Они уже шли по улице, когда в темном воздухе рядом что-то мелькнуло. Эльвира говорила, говорила без умолку, молола какую-то уже совершенную чушь; с ее слов выходило, что в городе половина мертвых испарилась, а вторую половину крепы уж как-нибудь приберут к рукам. Анна прищурилась, преодолевая новый приступ ярости и озноба. Краем глаза она заметила мелькнувшего в воздухе знакомого черного воробья.
– Кромвель? – прошептала она.
– Что? – Эльвира замолкла и остановилась.
– Нет… Я так… Показалось… Ты что-то говорила о нашем городе? Рассказывай. Правда, очень интересно. Ты говоришь, мертвые исчезают. А живые?
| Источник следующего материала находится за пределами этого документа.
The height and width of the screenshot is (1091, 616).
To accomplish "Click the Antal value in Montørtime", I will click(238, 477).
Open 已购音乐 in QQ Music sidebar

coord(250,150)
XVНе хотелось думать о красной шипящей точке подожженного фитиля, но Анна все время против воли возвращалась к ней. Шнур горел очень долго, но все-таки он догорел до конца. От взрыва выпало стекло в окне, и здание почты наполнилась запахом гари. Проводив Эльвиру, Анна устроилась возле ящика рации. Рядом суетились два немецких офицера. По плану операция должна была завершиться в ближайшие несколько минут. Все время кто-то входил. На пол сыпались узкие телетайпные ленты. Расшвыряв начищенным сапогом битое стекло, генерал (Анна никак не могла понять, тот же самый это генерал или уже другой) что-то приказывал. Вошел солдат в рогатой каске. Генерал уставился на него.
– Нападение на бункер! – рявкнул солдат.
За окном, перегораживая улицу, медленно полз огромный танк. Механическое чудовище волокло за собою на буксире маленькую тележку. На тележке в узком деревянном ящике стояли толстые медные стволы. Луна хорошо отражалась в меди. За танком показались какие-то верховые – кажется, французы.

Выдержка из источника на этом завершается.